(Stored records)
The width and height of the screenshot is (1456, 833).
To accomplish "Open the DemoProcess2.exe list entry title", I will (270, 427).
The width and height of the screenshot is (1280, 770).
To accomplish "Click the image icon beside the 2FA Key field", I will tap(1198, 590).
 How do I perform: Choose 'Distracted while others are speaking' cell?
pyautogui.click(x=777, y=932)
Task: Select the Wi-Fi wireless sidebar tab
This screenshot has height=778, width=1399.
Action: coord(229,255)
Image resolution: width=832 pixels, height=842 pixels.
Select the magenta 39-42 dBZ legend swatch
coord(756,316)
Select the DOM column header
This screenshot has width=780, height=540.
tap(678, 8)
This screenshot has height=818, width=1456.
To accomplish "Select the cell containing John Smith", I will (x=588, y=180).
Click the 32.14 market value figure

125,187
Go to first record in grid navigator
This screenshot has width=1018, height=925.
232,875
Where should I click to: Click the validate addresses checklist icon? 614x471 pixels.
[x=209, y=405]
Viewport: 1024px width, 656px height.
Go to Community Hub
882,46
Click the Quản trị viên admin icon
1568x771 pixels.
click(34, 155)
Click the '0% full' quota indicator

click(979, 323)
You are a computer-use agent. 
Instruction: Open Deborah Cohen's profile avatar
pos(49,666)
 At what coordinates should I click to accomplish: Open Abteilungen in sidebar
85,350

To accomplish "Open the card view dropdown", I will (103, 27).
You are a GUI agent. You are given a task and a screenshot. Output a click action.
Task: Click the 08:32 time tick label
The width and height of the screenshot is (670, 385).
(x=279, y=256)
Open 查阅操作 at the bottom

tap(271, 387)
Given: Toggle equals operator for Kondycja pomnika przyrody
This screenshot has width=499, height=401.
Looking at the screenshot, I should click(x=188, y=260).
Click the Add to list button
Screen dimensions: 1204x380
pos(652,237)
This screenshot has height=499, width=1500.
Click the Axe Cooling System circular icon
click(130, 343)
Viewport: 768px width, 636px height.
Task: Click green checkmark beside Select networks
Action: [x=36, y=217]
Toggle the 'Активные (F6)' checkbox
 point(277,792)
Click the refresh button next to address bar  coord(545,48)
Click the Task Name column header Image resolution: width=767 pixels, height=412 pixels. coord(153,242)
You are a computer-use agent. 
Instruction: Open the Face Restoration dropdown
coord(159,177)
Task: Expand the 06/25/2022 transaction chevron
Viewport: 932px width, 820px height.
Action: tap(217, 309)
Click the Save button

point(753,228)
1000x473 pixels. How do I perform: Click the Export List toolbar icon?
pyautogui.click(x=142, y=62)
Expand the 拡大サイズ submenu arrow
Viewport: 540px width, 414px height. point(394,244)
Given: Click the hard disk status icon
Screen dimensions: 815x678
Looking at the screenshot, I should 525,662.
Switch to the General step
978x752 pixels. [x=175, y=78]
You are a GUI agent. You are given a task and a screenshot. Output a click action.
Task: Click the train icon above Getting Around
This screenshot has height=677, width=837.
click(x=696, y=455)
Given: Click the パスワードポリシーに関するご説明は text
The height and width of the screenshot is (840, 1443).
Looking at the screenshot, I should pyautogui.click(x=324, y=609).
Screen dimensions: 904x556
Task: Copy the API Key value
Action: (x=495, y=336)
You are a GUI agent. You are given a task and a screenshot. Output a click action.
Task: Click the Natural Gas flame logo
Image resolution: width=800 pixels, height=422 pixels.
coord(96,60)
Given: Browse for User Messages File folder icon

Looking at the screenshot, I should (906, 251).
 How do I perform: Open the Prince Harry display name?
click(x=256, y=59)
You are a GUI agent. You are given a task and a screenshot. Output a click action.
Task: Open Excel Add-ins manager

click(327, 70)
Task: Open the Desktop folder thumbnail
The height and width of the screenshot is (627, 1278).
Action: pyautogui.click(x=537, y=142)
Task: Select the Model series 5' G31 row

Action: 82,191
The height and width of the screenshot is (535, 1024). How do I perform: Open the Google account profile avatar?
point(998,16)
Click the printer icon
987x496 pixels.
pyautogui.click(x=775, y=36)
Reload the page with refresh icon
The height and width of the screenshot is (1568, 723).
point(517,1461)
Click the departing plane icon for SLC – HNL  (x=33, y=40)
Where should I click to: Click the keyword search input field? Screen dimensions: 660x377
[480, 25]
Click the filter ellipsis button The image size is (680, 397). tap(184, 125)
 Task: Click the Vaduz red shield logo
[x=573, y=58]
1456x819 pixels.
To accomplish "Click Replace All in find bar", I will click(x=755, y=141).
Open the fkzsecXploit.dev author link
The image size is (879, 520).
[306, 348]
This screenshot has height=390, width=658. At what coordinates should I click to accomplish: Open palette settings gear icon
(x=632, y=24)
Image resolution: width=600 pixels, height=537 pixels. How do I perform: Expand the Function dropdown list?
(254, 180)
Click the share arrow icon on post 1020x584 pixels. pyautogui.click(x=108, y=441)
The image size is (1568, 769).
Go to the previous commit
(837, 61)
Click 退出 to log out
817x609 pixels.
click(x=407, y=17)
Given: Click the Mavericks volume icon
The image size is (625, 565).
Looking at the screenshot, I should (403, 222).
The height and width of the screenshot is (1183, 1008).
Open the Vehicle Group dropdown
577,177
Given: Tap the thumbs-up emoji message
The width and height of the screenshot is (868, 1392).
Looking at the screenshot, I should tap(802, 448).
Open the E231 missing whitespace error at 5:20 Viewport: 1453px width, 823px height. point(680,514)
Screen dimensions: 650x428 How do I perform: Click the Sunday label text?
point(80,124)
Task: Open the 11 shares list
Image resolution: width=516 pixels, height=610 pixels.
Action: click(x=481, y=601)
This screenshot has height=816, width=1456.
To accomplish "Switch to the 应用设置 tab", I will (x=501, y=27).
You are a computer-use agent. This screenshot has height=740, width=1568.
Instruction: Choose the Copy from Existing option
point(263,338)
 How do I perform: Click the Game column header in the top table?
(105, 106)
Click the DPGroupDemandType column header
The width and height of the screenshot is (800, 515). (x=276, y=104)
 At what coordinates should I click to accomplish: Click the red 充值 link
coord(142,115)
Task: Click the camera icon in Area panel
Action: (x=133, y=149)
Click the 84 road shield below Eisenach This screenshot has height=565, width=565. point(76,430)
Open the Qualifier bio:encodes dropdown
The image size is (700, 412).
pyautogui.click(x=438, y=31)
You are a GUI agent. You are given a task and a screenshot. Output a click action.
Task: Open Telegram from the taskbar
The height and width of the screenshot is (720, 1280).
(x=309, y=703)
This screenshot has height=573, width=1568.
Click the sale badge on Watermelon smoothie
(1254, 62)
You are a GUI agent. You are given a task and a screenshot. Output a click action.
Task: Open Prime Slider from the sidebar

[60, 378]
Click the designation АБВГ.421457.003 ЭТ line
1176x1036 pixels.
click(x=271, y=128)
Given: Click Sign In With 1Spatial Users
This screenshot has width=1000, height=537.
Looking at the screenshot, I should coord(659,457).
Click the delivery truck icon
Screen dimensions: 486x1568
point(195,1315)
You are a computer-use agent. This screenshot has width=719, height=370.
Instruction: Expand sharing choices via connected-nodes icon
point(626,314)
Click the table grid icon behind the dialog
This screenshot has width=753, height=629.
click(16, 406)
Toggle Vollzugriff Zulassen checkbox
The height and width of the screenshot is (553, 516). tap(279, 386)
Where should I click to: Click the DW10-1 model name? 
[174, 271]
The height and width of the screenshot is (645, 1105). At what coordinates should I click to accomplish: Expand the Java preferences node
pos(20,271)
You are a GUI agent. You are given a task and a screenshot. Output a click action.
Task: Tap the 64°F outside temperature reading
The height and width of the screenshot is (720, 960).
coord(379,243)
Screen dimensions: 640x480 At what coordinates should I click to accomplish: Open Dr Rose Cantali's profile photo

_EXERCISE DESCRIPTION:_
All of the data above needs to be transcribed verbatim.

_EXERCISE ANSWER:_
The width and height of the screenshot is (1456, 833).
To accomplish "Open the DemoProcess2.exe list entry title", I will (270, 427).
The width and height of the screenshot is (1280, 770).
To accomplish "Click the image icon beside the 2FA Key field", I will tap(1198, 590).
 How do I perform: Choose 'Distracted while others are speaking' cell?
pyautogui.click(x=777, y=932)
Task: Select the Wi-Fi wireless sidebar tab
This screenshot has height=778, width=1399.
Action: coord(229,255)
Image resolution: width=832 pixels, height=842 pixels.
Select the magenta 39-42 dBZ legend swatch
coord(756,316)
Select the DOM column header
This screenshot has width=780, height=540.
tap(678, 8)
This screenshot has height=818, width=1456.
To accomplish "Select the cell containing John Smith", I will (x=588, y=180).
Click the 32.14 market value figure

125,187
Go to first record in grid navigator
This screenshot has width=1018, height=925.
232,875
Where should I click to: Click the validate addresses checklist icon? 614x471 pixels.
[x=209, y=405]
Viewport: 1024px width, 656px height.
Go to Community Hub
882,46
Click the Quản trị viên admin icon
1568x771 pixels.
click(34, 155)
Click the '0% full' quota indicator

click(979, 323)
You are a computer-use agent. 
Instruction: Open Deborah Cohen's profile avatar
pos(49,666)
 At what coordinates should I click to accomplish: Open Abteilungen in sidebar
85,350

To accomplish "Open the card view dropdown", I will (103, 27).
You are a GUI agent. You are given a task and a screenshot. Output a click action.
Task: Click the 08:32 time tick label
The width and height of the screenshot is (670, 385).
(x=279, y=256)
Open 查阅操作 at the bottom

tap(271, 387)
Given: Toggle equals operator for Kondycja pomnika przyrody
This screenshot has width=499, height=401.
Looking at the screenshot, I should click(x=188, y=260).
Click the Add to list button
Screen dimensions: 1204x380
pos(652,237)
This screenshot has height=499, width=1500.
Click the Axe Cooling System circular icon
click(130, 343)
Viewport: 768px width, 636px height.
Task: Click green checkmark beside Select networks
Action: [x=36, y=217]
Toggle the 'Активные (F6)' checkbox
 point(277,792)
Click the refresh button next to address bar  coord(545,48)
Click the Task Name column header Image resolution: width=767 pixels, height=412 pixels. coord(153,242)
You are a computer-use agent. 
Instruction: Open the Face Restoration dropdown
coord(159,177)
Task: Expand the 06/25/2022 transaction chevron
Viewport: 932px width, 820px height.
Action: tap(217, 309)
Click the Save button

point(753,228)
1000x473 pixels. How do I perform: Click the Export List toolbar icon?
pyautogui.click(x=142, y=62)
Expand the 拡大サイズ submenu arrow
Viewport: 540px width, 414px height. point(394,244)
Given: Click the hard disk status icon
Screen dimensions: 815x678
Looking at the screenshot, I should 525,662.
Switch to the General step
978x752 pixels. [x=175, y=78]
You are a GUI agent. You are given a task and a screenshot. Output a click action.
Task: Click the train icon above Getting Around
This screenshot has height=677, width=837.
click(x=696, y=455)
Given: Click the パスワードポリシーに関するご説明は text
The height and width of the screenshot is (840, 1443).
Looking at the screenshot, I should pyautogui.click(x=324, y=609).
Screen dimensions: 904x556
Task: Copy the API Key value
Action: (x=495, y=336)
You are a GUI agent. You are given a task and a screenshot. Output a click action.
Task: Click the Natural Gas flame logo
Image resolution: width=800 pixels, height=422 pixels.
coord(96,60)
Given: Browse for User Messages File folder icon

Looking at the screenshot, I should (906, 251).
 How do I perform: Open the Prince Harry display name?
click(x=256, y=59)
You are a GUI agent. You are given a task and a screenshot. Output a click action.
Task: Open Excel Add-ins manager

click(327, 70)
Task: Open the Desktop folder thumbnail
The height and width of the screenshot is (627, 1278).
Action: pyautogui.click(x=537, y=142)
Task: Select the Model series 5' G31 row

Action: 82,191
The height and width of the screenshot is (535, 1024). How do I perform: Open the Google account profile avatar?
point(998,16)
Click the printer icon
987x496 pixels.
pyautogui.click(x=775, y=36)
Reload the page with refresh icon
The height and width of the screenshot is (1568, 723).
point(517,1461)
Click the departing plane icon for SLC – HNL  (x=33, y=40)
Where should I click to: Click the keyword search input field? Screen dimensions: 660x377
[480, 25]
Click the filter ellipsis button The image size is (680, 397). tap(184, 125)
 Task: Click the Vaduz red shield logo
[x=573, y=58]
1456x819 pixels.
To accomplish "Click Replace All in find bar", I will click(x=755, y=141).
Open the fkzsecXploit.dev author link
The image size is (879, 520).
[306, 348]
This screenshot has height=390, width=658. At what coordinates should I click to accomplish: Open palette settings gear icon
(x=632, y=24)
Image resolution: width=600 pixels, height=537 pixels. How do I perform: Expand the Function dropdown list?
(254, 180)
Click the share arrow icon on post 1020x584 pixels. pyautogui.click(x=108, y=441)
The image size is (1568, 769).
Go to the previous commit
(837, 61)
Click 退出 to log out
817x609 pixels.
click(x=407, y=17)
Given: Click the Mavericks volume icon
The image size is (625, 565).
Looking at the screenshot, I should (403, 222).
The height and width of the screenshot is (1183, 1008).
Open the Vehicle Group dropdown
577,177
Given: Tap the thumbs-up emoji message
The width and height of the screenshot is (868, 1392).
Looking at the screenshot, I should tap(802, 448).
Open the E231 missing whitespace error at 5:20 Viewport: 1453px width, 823px height. point(680,514)
Screen dimensions: 650x428 How do I perform: Click the Sunday label text?
point(80,124)
Task: Open the 11 shares list
Image resolution: width=516 pixels, height=610 pixels.
Action: click(x=481, y=601)
This screenshot has height=816, width=1456.
To accomplish "Switch to the 应用设置 tab", I will (x=501, y=27).
You are a computer-use agent. This screenshot has height=740, width=1568.
Instruction: Choose the Copy from Existing option
point(263,338)
 How do I perform: Click the Game column header in the top table?
(105, 106)
Click the DPGroupDemandType column header
The width and height of the screenshot is (800, 515). (x=276, y=104)
 At what coordinates should I click to accomplish: Click the red 充值 link
coord(142,115)
Task: Click the camera icon in Area panel
Action: (x=133, y=149)
Click the 84 road shield below Eisenach This screenshot has height=565, width=565. point(76,430)
Open the Qualifier bio:encodes dropdown
The image size is (700, 412).
pyautogui.click(x=438, y=31)
You are a GUI agent. You are given a task and a screenshot. Output a click action.
Task: Open Telegram from the taskbar
The height and width of the screenshot is (720, 1280).
(x=309, y=703)
This screenshot has height=573, width=1568.
Click the sale badge on Watermelon smoothie
(1254, 62)
You are a GUI agent. You are given a task and a screenshot. Output a click action.
Task: Open Prime Slider from the sidebar

[60, 378]
Click the designation АБВГ.421457.003 ЭТ line
1176x1036 pixels.
click(x=271, y=128)
Given: Click Sign In With 1Spatial Users
This screenshot has width=1000, height=537.
Looking at the screenshot, I should coord(659,457).
Click the delivery truck icon
Screen dimensions: 486x1568
point(195,1315)
You are a computer-use agent. This screenshot has width=719, height=370.
Instruction: Expand sharing choices via connected-nodes icon
point(626,314)
Click the table grid icon behind the dialog
This screenshot has width=753, height=629.
click(16, 406)
Toggle Vollzugriff Zulassen checkbox
The height and width of the screenshot is (553, 516). tap(279, 386)
Where should I click to: Click the DW10-1 model name? 
[174, 271]
The height and width of the screenshot is (645, 1105). At what coordinates should I click to accomplish: Expand the Java preferences node
pos(20,271)
You are a GUI agent. You are given a task and a screenshot. Output a click action.
Task: Tap the 64°F outside temperature reading
The height and width of the screenshot is (720, 960).
coord(379,243)
Screen dimensions: 640x480 At what coordinates should I click to accomplish: Open Dr Rose Cantali's profile photo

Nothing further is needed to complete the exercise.